Os produtores da cana-de-açúcar paraibanos participaram, na manhã desta quinta-feira (10), de mais um ciclo de palestras promovido pela Associação dos Plantadores de Cana da Paraíba (Asplan). Desta vez, o público conferiu as previsões climáticas para o ano de 2016 através da palestra do meteorologista da Agência Executiva de Gestão das Águas da Paraíba (Aesa), Flaviano Fernandes Ferreira. O estudioso, que também é doutorando no assunto, comentou que há esperanças de que o ano de vem seja melhor em se tratando de chuvas para a região litorânea nordestina, mas adiantou que até março a quantidade de chuvas poderá estar dentro da normalidade ou um pouco abaixo da média.

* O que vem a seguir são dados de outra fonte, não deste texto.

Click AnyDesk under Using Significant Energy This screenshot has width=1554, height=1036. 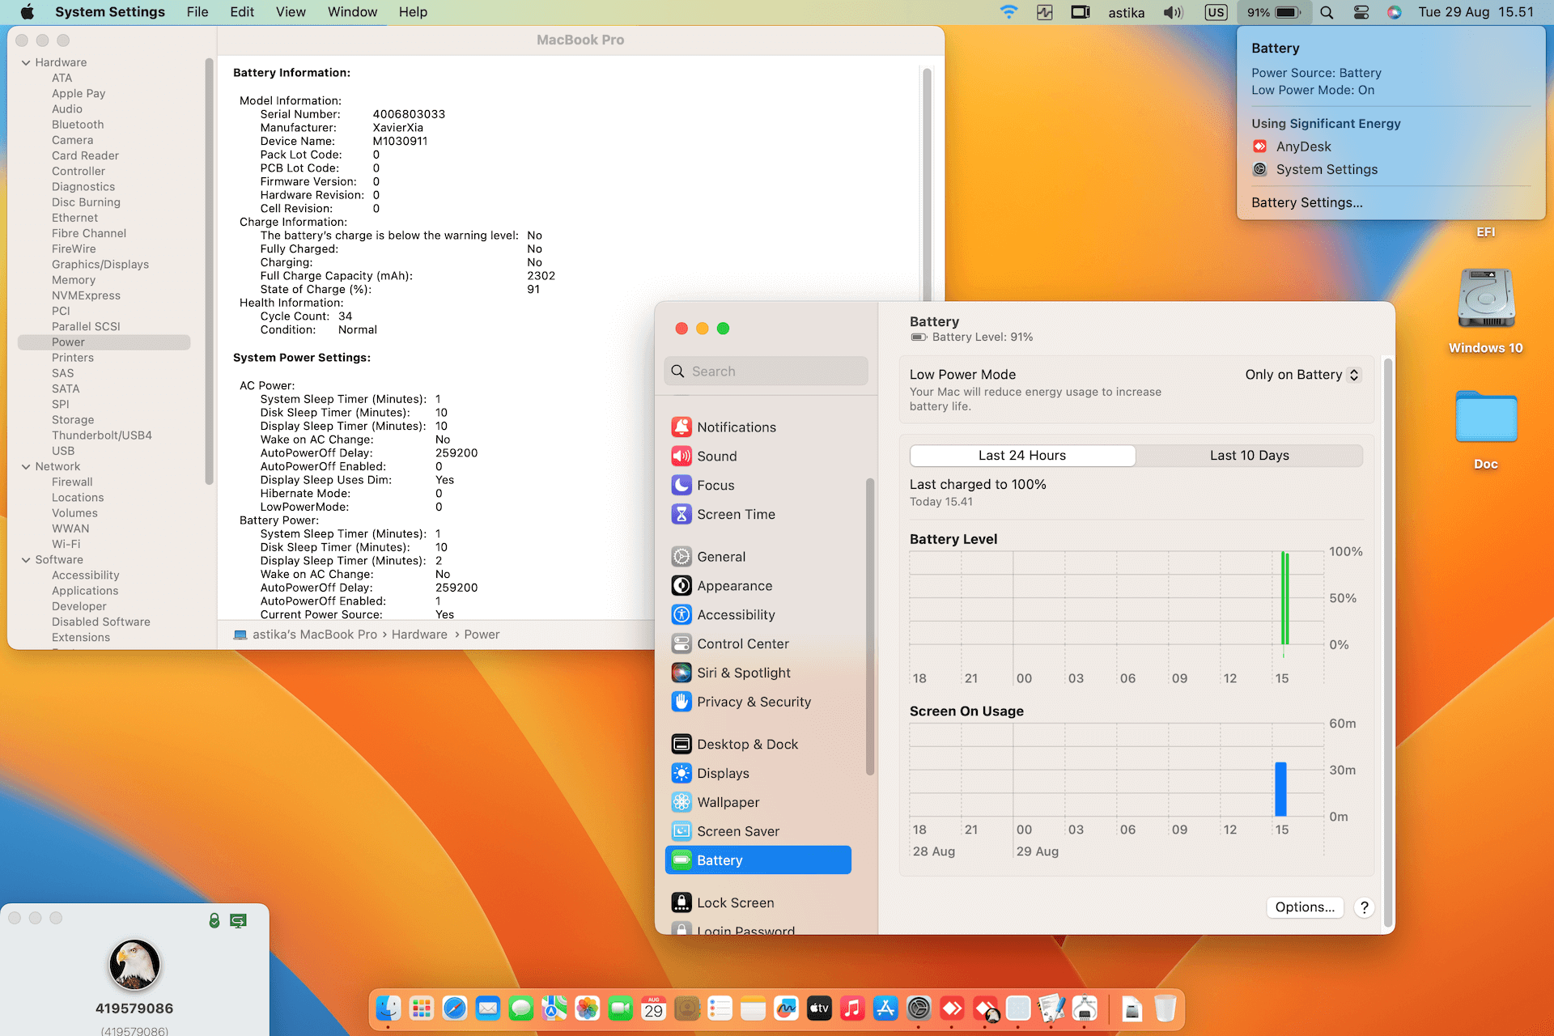point(1302,146)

Flaviano explicou que o sul do Oceano Atlântico está aquecendo e que isso é extremamente significativo para a evaporação da água e consequente formação de nuvens no litoral do Brasil. “A corrente sul-equatorial que vem da África está esquentando o Atlântico e, isso, junto à diminuição de temperatura do El Nino no Pacífico, pode trazer chuvas ao nosso litoral em meados de abril ou maio. É uma esperança”, frisou. Esse tempo, segundo ele, será necessário para que o El Nino deixe de exercer sua influência sobre o clima. “Até fevereiro, o El Nino ainda estará presente e isso tende a inibir a formação das chuvas. A expectativa é a de que em março ele já tenha se desfeito”, disse.
Além disso, as chuvas de janeiro a março também são fortemente influenciadas pela localização do vórtice, que são aquelas espirais próximas ao continente facilmente visualizada pelo leigo nos mapas meteorológicos. “Se o centro do vórtice estiver no continente, não teremos chuvas. Mas se ele estiver no oceano e suas bordas próximo ao continente, com certeza as chuvas se formarão”, detalhou o meteorologista da Aesa.

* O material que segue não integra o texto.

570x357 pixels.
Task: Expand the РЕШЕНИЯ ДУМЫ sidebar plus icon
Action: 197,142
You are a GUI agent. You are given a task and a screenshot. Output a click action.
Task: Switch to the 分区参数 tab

Para o presidente da Asplan, Murilo Paraíso, as explicações não foram muito animadoras, mas atendeu à necessidade dos produtores que buscavam informação a respeito do assunto. “É importante para o produtor ter esse conhecimento para que ele possa se organizar melhor. Já sabemos que o ano que vem não começará com chuvas boas, mas também sabemos que há esperança de que as coisas melhores quando o Atlântico aquecer e o Pacífico esfriar, porque isso reduz também o El Nino. Vamos acompanhar isso com atenção e especial interesse”, disse o dirigente.